__WHAT TO DO__
The first line of the entries below, the line containing "Given: Click the Logs icon", and every line between them should be repeated exactly, and nothing else.

__DATA TO EXAMINE__
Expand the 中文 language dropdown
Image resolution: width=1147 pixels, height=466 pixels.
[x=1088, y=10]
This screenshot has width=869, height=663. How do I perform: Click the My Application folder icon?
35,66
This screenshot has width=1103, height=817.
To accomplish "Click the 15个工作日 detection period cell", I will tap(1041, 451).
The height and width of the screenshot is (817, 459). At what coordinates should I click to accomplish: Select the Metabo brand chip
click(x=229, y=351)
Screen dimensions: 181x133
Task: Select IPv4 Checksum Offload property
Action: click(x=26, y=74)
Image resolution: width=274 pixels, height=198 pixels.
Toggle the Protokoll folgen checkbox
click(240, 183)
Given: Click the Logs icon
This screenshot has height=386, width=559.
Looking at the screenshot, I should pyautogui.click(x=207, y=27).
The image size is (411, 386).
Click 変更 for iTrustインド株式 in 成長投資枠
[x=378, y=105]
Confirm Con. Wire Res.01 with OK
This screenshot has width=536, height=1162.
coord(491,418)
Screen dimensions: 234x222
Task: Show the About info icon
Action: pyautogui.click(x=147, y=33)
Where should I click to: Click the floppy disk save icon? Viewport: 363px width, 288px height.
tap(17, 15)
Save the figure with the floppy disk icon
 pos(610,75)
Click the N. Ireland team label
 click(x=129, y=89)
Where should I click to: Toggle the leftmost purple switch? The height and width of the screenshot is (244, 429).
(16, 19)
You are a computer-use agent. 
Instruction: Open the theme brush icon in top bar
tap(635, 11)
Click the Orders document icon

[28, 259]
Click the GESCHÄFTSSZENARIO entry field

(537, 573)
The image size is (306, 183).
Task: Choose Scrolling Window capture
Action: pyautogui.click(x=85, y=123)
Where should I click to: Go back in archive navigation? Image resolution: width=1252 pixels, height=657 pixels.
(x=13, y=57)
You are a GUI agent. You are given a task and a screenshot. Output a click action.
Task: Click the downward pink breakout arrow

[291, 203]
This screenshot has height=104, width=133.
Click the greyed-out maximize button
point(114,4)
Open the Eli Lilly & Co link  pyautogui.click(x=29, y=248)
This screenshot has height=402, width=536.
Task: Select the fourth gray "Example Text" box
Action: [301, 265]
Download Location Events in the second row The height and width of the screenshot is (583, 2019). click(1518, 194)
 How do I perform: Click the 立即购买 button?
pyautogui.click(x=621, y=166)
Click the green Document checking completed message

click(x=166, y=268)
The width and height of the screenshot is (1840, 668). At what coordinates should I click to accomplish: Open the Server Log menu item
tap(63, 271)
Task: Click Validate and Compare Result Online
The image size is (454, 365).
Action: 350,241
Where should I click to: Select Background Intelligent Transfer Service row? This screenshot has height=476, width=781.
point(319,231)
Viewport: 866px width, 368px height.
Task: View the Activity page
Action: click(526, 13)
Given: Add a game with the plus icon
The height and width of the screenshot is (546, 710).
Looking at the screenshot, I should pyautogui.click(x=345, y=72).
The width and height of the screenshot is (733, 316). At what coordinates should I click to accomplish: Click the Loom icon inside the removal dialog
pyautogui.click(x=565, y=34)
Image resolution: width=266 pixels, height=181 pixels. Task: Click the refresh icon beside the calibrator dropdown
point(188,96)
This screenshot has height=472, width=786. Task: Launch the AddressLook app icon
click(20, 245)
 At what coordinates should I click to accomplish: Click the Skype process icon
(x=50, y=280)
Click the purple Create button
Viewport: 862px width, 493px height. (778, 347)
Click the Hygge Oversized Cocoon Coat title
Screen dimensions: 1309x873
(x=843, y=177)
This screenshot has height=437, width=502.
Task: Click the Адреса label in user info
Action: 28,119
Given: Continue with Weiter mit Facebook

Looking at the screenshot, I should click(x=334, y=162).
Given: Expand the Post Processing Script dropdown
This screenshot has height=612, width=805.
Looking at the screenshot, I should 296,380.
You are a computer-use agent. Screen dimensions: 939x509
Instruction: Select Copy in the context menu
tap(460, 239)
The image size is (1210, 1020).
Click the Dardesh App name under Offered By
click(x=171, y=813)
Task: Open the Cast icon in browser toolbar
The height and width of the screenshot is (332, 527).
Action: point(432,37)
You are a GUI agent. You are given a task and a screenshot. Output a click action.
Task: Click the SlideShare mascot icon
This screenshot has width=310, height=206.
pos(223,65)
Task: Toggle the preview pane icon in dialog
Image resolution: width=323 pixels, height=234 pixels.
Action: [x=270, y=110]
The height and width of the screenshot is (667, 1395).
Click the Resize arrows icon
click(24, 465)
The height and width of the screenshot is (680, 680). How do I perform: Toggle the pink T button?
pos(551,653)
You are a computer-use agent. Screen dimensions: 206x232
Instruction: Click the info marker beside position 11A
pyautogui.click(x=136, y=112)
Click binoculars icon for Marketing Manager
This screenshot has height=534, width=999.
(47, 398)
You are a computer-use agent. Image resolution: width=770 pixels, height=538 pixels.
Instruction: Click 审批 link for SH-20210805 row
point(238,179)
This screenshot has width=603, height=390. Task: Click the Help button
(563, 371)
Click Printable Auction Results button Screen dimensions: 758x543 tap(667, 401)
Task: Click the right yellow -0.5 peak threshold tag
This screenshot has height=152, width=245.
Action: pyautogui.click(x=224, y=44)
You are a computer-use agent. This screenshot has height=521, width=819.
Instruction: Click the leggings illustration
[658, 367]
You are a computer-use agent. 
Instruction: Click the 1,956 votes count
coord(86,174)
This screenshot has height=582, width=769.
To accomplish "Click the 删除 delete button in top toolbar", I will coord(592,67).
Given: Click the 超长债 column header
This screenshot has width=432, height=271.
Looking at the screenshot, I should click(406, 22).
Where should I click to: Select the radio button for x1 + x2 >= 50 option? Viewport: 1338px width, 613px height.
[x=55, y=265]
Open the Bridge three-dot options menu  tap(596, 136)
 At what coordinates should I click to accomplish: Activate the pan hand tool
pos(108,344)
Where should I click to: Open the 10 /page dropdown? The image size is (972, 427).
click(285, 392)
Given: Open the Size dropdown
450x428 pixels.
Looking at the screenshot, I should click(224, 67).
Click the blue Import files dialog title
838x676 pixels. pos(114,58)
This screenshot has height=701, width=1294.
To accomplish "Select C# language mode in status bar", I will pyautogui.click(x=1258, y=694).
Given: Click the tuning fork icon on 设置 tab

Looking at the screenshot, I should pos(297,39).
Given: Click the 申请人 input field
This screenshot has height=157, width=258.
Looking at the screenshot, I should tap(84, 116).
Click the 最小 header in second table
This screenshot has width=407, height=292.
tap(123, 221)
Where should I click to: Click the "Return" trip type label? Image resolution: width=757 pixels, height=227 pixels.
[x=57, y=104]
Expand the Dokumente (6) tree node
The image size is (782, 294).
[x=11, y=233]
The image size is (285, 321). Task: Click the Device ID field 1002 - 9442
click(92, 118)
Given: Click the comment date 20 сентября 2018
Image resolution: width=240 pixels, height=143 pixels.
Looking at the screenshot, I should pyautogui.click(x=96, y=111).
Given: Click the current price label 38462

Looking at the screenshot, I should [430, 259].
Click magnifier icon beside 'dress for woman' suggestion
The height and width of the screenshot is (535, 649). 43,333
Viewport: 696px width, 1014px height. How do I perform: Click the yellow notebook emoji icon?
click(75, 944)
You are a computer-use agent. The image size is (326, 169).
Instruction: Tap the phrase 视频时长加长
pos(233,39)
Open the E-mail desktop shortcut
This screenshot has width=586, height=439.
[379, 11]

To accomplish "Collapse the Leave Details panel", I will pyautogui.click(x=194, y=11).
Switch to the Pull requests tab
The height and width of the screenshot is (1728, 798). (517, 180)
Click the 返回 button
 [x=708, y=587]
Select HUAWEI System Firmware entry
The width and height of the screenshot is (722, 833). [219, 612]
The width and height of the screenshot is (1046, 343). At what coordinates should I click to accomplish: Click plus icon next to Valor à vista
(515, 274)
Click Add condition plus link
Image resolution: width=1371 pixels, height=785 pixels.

__SOLUTION TO THE PROBLEM__
Expand the 中文 language dropdown
Image resolution: width=1147 pixels, height=466 pixels.
[x=1088, y=10]
This screenshot has width=869, height=663. How do I perform: Click the My Application folder icon?
35,66
This screenshot has width=1103, height=817.
To accomplish "Click the 15个工作日 detection period cell", I will tap(1041, 451).
The height and width of the screenshot is (817, 459). At what coordinates should I click to accomplish: Select the Metabo brand chip
click(x=229, y=351)
Screen dimensions: 181x133
Task: Select IPv4 Checksum Offload property
Action: click(x=26, y=74)
Image resolution: width=274 pixels, height=198 pixels.
Toggle the Protokoll folgen checkbox
click(240, 183)
Given: Click the Logs icon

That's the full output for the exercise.